Set problem → Write the next part of the pressurized water reactor text that comes first below, picking up after its final sentence. Ignore the items that follow it.

Page text →
1. Field of the Invention
This invention relates to pressurized water reactors and, more particularly, to a flexible support for the rod guides positioned within the inner barrel assembly of a pressurized water reactor.
2. State of the Prior Art
Certain advanced designs of nuclear reactors incorporate at successively higher, axially aligned elevations within the reactor vessel, a lower barrel assembly, an inner barrel assembly, and a calandria, each of generally cylindrical configuration, and an upper closure dome. The lower barrel assembly may be conventional, having mounted therein, in parallel axial relationship, a plurality of fuel rod assemblies which are supported at the lower and upper ends thereof, respectively, by corresponding lower and upper core plates. Within the inner barrel assembly there is provided a large number of rod guides disposed in closely spaced relationship, in an array extending substantially throughout the cross-sectional area of the inner barrel assembly. The rod guides are of first and second types, respectively housing therewithin reactor control rod clusters (RCC) and water displacer rodlet clusters (WDRC); these clusters, as received within their respectively associated guides, generally are aligned with the fuel rod assemblies.
The calandria includes a lower calandria plate and an upper calandria plate. The rod guides are secured in position at the lower and upper ends thereof respectively, to the upper core plate and the lower calandria plate. Within the calandria and extending between the lower and upper plates thereof is mounted a plurality of calandria tubes in parallel axial relationship and respectively aligned with the rod guides. A number of flow holes are provided in remaining portions of the calandria plates, intermediate the calandria tubes, through which passes the the reactor core outlet flow as it exits from its passage through the inner barrel assembly.
In similar parallel axial and aligned relationship, the calandria tubes are joined to corresponding flow shrouds which extend to a predtermined elevation within the dome, and which in turn are connected to corresponding head extensions which pass through the structural wall of the dome and carry, on their free ends at the exterior of and vertically above the dome, corresponding adjustment mechanisms. The adjustment mechanisms have corresponding control lines which extend through the respective head extensions, flow shrouds, and calandria tubes and are connected to the respectively associated clusters of RCC rods and WDRC rods, and serve to adjust their elevational positions within the inner barrel assembly and, particularly, the level to which same are lowered into the lower barrel assembly and thus into association with the fuel rod assemblies therein, thereby to control the activity within the core.

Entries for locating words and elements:
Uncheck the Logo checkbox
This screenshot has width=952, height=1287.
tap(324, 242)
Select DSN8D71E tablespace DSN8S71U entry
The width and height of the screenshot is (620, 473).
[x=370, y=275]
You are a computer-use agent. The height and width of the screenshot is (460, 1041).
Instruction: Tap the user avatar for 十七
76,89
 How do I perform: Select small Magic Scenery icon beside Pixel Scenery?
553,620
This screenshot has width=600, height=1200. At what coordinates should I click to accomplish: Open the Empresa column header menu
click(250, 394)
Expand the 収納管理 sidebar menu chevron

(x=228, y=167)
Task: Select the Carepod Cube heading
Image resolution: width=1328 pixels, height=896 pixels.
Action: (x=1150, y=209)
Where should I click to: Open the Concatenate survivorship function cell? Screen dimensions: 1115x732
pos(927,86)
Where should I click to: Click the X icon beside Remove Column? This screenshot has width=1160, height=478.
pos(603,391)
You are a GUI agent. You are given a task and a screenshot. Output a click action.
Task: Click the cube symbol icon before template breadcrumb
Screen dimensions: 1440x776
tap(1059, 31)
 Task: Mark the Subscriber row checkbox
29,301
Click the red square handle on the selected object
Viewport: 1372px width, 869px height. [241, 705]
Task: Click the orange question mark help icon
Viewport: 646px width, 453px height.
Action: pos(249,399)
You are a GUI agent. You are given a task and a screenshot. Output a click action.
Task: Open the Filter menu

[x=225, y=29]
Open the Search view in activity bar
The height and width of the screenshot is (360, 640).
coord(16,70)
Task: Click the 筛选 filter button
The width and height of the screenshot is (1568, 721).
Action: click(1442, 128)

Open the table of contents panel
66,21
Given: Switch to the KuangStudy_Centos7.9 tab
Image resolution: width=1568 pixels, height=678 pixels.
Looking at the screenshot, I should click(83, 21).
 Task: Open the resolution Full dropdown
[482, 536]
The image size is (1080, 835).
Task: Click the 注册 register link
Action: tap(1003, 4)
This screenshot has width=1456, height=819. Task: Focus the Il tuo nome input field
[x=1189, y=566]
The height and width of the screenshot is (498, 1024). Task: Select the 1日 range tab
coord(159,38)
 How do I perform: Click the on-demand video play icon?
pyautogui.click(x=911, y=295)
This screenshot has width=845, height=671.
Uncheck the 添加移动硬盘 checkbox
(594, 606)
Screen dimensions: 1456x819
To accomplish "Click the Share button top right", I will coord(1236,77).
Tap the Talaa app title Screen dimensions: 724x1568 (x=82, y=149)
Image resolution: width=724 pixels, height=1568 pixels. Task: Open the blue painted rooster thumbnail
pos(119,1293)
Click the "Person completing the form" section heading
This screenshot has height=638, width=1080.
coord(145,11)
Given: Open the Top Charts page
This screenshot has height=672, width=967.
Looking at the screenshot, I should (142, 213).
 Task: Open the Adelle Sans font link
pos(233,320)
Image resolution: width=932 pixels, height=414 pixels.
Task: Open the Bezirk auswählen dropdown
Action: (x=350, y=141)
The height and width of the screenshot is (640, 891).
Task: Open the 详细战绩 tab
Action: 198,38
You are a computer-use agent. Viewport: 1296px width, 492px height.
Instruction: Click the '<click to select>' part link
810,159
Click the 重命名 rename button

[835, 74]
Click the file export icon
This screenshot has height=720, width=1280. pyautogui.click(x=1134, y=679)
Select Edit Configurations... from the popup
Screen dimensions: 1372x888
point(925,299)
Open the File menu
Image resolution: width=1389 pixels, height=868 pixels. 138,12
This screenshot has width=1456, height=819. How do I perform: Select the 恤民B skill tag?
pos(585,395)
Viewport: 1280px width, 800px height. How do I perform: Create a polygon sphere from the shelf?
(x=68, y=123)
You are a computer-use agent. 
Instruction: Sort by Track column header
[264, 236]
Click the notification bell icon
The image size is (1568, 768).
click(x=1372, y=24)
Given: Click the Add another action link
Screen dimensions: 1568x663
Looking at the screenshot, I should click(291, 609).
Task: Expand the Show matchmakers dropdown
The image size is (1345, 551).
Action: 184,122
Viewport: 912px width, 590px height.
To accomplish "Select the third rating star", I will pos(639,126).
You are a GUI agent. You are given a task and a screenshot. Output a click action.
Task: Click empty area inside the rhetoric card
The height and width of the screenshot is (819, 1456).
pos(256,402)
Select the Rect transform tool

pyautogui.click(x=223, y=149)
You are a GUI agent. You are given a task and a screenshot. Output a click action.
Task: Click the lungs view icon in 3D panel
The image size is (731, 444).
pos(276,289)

Result of the task →
A critical design criterion of such reactors is to minimize wear of the rodlets at interfaces between the individual rodlets of a given cluster and known support plate structures within the rod guide through which the rodlets pass for support, and thus to reduce or eliminate the factors which produce wear, such as flow induced vibration and associated vibration of reactor internal structures. Because of the relatively dense packing of the rod guides within the inner barrel assembly, it is critical to maintain substantially uniform distribution of the outlet flow from the reactor core, and an axial direction of that flow through the upper barrel assembly. Even if a uniform, axial flow of the core outlet is achieved, the effects of differential pressure and temperature across the array of rod guides, or an individual rod guide, can produce significant reaction loads at the support points, or support connections, for the rod guides. These reactor loads, coupled with the flow induced vibrating create a high potential for wear of the rod guides, as well as the rodlets. Additionally, the provision of the calandria, and particularly the lower plate thereof, presents an interface with the top end of the rod guides which does not exist in conventional pressurized water reactors. That interface must be capable of accommodating differential thermal expansions between the lower calandria plate and the inner barrel in order to prevent large thermal stresses from developing. Furthermore, the bottom calandria plate and the upper core plate are essentially structurally independent; therefore, vibration of the internals can result in significant relative movement between the supporting connections of the rod guides at their lower and upper ends respectively to the upper core plate and the bottom calandria plate. The wear potential under these circumstances is great.
Thus, split pin connections of conventional types are inappropriate for use as the supporting connections for the top ends of the rod guides since they would wear rapidly, with the result that the top ends of the rod guides would become loose. Rod guides having such loose top end connections are unacceptable because of the rapid rate of wear of the rodlets which would result. Other known mounting devices as well are inappropriate. For example, leaf springs cannot be used to support all of the rod guides because sufficient space is not available within the inner barrel assembly to provide leaf springs of the proper size for the large number of rod guides which are present, even if high strength material is used for the leaf springs.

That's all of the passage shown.